This section makes use of SRV1, a domain‐joined server in the Reskit.Org domain. This server requires Internet access, and you should log on using the Reskit\Administrator credentials. You also need to have the domain controller ( DC1.Reskit.Org) online.

Downloading and Installing the NTFSSecurity Module

The NTFSSecurity module is a third‐party module, and Windows (and PowerShell) does not install it by default. For managing NTFS permissions on a server ( SRV1), you might also need to update AD users/groups; and thus, the AD RSAT tools might be handy. You can add these modules as follows:

# 1. Download NTFSSecurity module from PSGallery
Install-Module -Name NTFSSecurity -Force 
Import-Module ServerManager -WarningAction SilentlyContinue
Install-WindowsFeature -Name RSAT-AD-Tools -IncludeAllSubFeature |
  Out-Null

The NTFSSecurity module is community‐developed, and you install it from the PowerShell Gallery. You can also obtain it directly from the GitHub page related to the module, here: github.com/raandree/NTFSSecurity.

(Data):

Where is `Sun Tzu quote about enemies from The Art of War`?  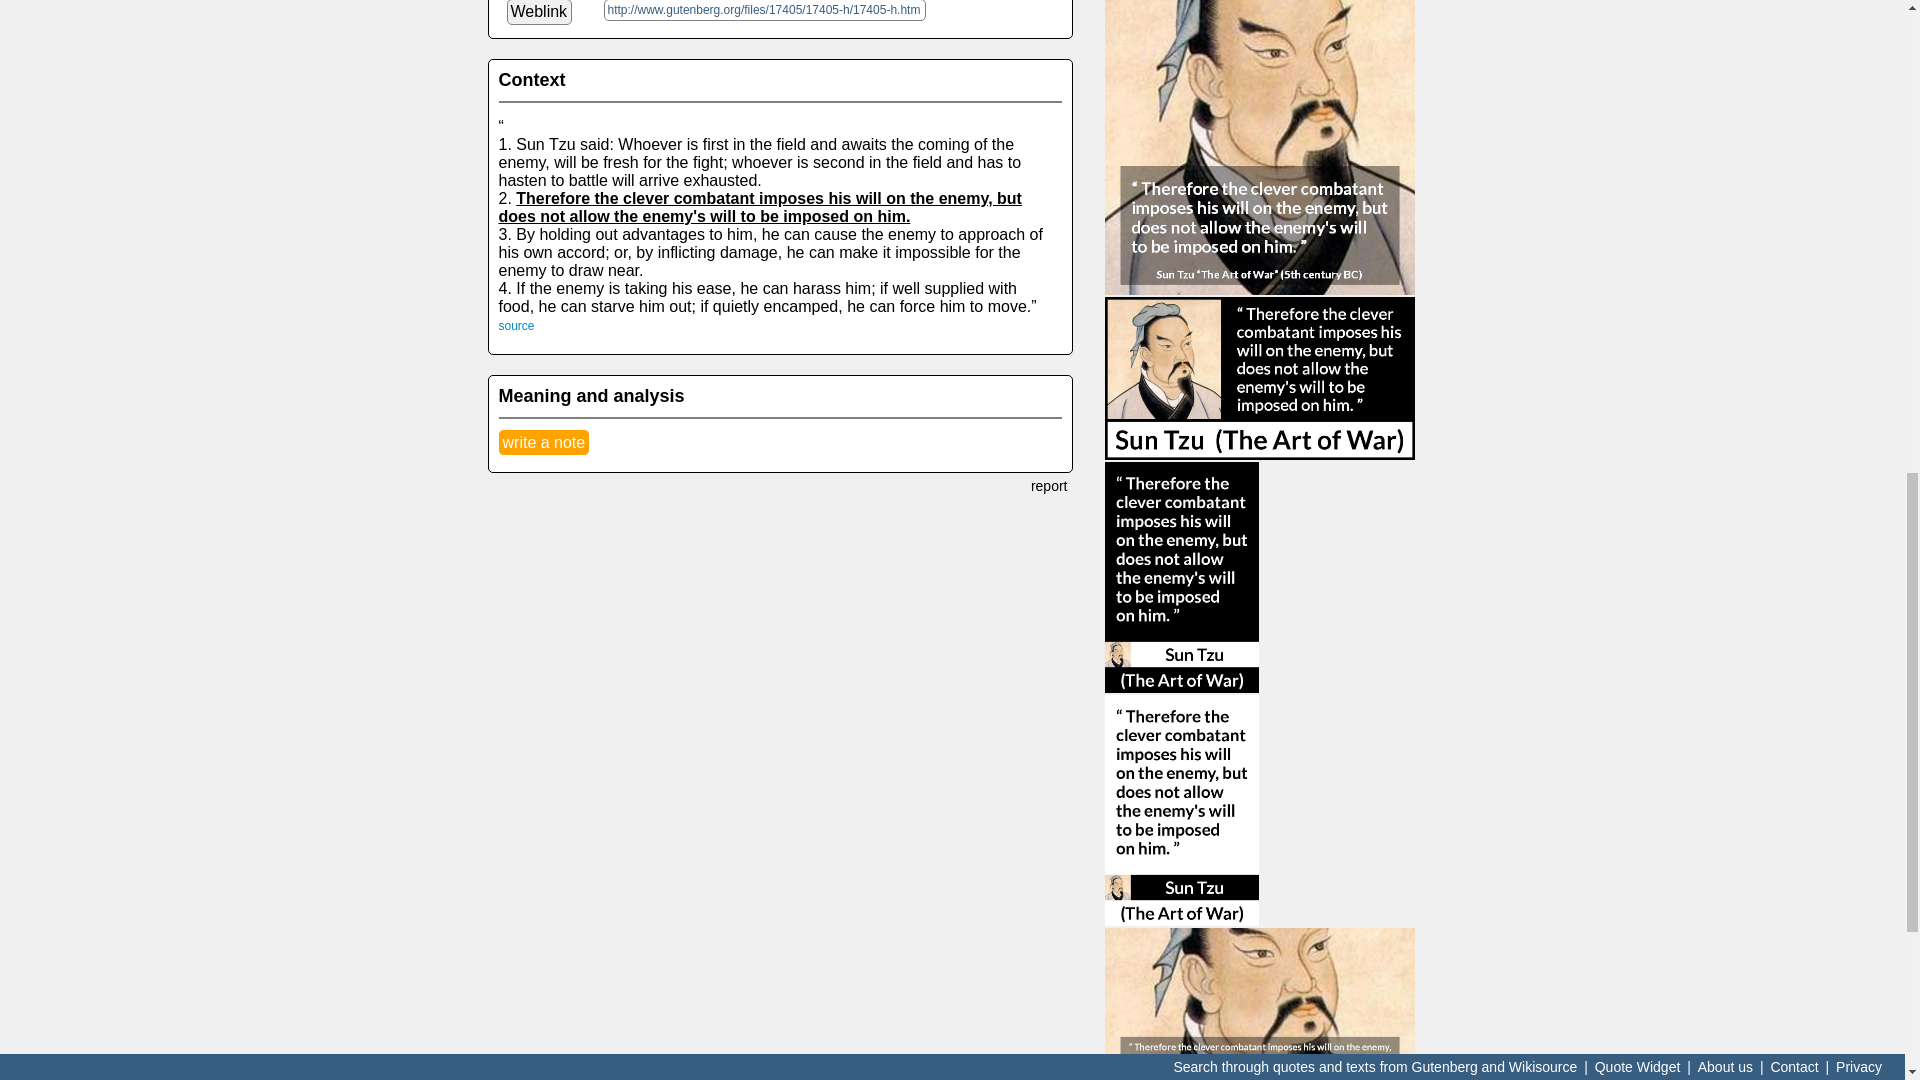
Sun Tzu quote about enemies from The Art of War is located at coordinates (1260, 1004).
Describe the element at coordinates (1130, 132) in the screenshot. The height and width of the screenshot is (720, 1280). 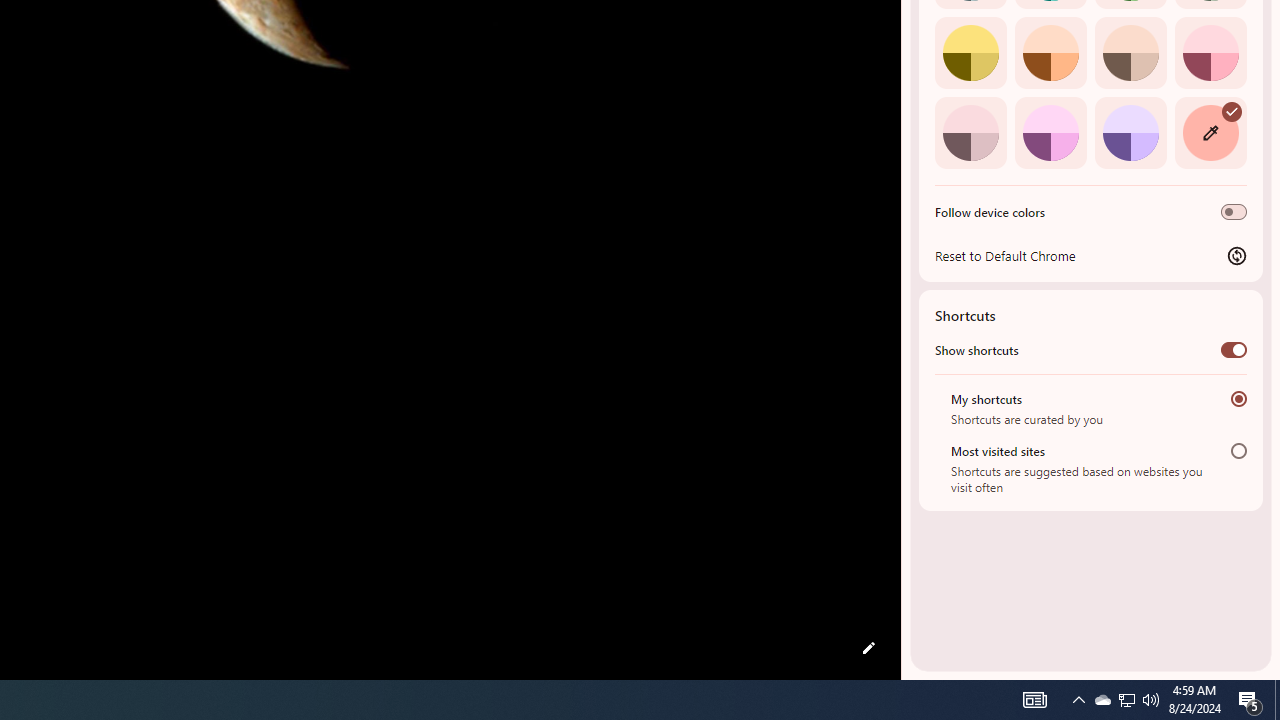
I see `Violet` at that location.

(Work instructions):
1. Please echo the part of the NTFSSecurity passage that opens with the words containing "This section makes" and closes with "( DC1.Reskit.Org) online.".
2. Name every PowerShell cmdlet that appears in the code of the NTFSSecurity passage.
3. Carry the NTFSSecurity passage forward with the next part, starting after its final sentence.
The data above comes from a separate source.

(Responses per task):
1.
This section makes use of SRV1, a domain‐joined server in the Reskit.Org domain. This server requires Internet access, and you should log on using the Reskit\Administrator credentials. You also need to have the domain controller ( DC1.Reskit.Org) online.

2. Install-Module, Import-Module, Install-WindowsFeature, Out-Null

3.
The module and the source code are available for you to view, although downloading from the PS Gallery is simpler. The GitHub pages also provide two NTFSSecurity tutorials: one on basic permission management and the second on NTFS inheritance and privileges. These are worth exploring to learn more about the module's capabilities and usage.

This snippet also imports the Server Manager module and uses it to install the RSAT‐AD tools. You use these tools to create a new AD in “Creating the Sales Group” shortly.

Finding Commands in the NTFSSecurity Module

With the NTFSSecurity module downloaded and installed, you can use Get‐Command to discover the commands contained in the module, as follows:

# 2. Get commands in the module
Get-Command -Module NTFSSecurity

As shown in Figure 5.11, this command displays the cmdlets contained in the module. In the NTFSSecurity module (the latest version at the time of writing being 4.2.6), there were a total of 36 cmdlets that help you manage NTFS security.

**Figure 5.11:** Viewing cmdlets in the NTFSSecurity module

Some of the commands in this module improve on the cmdlets built into PowerShell 7. For example, the module includes the Get‐Item2 cmdlet, which shows whether a file's ACL includes inherited ACEs.

Creating a New Folder and File

To demonstrate the use of the NFTSSecurity module, you create first a folder and then a file, as follows:

# 3. Create a new folder, and a file in the folder
New-Item -Path C:\Secure1 -ItemType Directory |
    Out-Null
'Secure' | Out-File -FilePath C:\Secure1\Secure.Txt
Get-ChildItem -Path C:\Secure1

Figure 5.12 shows the output of this snippet.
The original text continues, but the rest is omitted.